Question

Here is my code.

#include<stdlib.h>
#include<stdio.h>
int main(int argc,char** argv)
{
    char a;
    a=9;
    FILE * fp;
    fp=fopen(argv[1],"r");
    while(a!= EOF)
    {
        a=fgetc(fp);
        printf("\n%d",a);
    }
}

The output to this is alright but at the end I am getting a weird character with -1 (since I am printing integer value.

How to stop it at EOF only? Also what is this character?

Was it helpful?

Solution

Besides the methods in the other answers, you can also do like this:

while ((a = fgetc(fp)) != EOF)
{
    printf("%d\n", a);
}

Now you have a few alternative solutions. :)

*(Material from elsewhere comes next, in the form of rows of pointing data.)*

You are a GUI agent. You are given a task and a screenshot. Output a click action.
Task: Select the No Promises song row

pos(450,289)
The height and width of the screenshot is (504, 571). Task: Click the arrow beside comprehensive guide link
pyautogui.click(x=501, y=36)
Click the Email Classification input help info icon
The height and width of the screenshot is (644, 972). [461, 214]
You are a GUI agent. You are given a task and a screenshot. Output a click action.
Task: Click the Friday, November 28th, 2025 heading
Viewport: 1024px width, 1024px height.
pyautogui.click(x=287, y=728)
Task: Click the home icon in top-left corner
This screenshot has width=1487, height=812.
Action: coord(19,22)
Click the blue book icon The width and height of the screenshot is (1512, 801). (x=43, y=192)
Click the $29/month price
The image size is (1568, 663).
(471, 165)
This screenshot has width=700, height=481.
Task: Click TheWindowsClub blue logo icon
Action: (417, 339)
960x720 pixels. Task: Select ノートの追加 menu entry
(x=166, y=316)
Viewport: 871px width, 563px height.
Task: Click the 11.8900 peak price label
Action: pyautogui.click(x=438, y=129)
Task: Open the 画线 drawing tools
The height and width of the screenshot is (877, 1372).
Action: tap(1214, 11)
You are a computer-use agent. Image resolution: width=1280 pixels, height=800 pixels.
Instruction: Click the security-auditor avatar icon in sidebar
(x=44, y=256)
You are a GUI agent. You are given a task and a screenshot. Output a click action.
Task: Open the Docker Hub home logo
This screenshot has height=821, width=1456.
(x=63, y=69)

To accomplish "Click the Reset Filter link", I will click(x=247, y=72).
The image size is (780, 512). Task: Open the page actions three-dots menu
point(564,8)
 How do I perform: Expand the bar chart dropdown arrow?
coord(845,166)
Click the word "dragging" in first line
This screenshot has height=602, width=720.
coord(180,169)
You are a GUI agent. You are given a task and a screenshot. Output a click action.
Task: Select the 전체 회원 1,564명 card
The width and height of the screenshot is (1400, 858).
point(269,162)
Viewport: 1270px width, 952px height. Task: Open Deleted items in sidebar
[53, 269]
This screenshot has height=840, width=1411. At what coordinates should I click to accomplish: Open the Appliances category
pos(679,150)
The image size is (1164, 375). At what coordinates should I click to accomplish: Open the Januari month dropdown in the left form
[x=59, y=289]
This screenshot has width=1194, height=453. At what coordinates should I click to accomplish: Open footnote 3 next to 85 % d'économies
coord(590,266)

Edit: As R.. so kindly reminds us, you also have to change the type of a to int.

OTHER TIPS

You are printing the EOF character (the -1) as you do not check if EOF was encountered immediately after fgetc(). Change the structure of the loop to:

int a; /* not char, as pointed out by R... */

for (;;)
{
    a = fgetc(fp);
    if (EOF == a) break;
    printf("\n%d", a):
}

You need to make a have type int, as that type is the return type of fgetc(), and is needed to represent EOF correctly.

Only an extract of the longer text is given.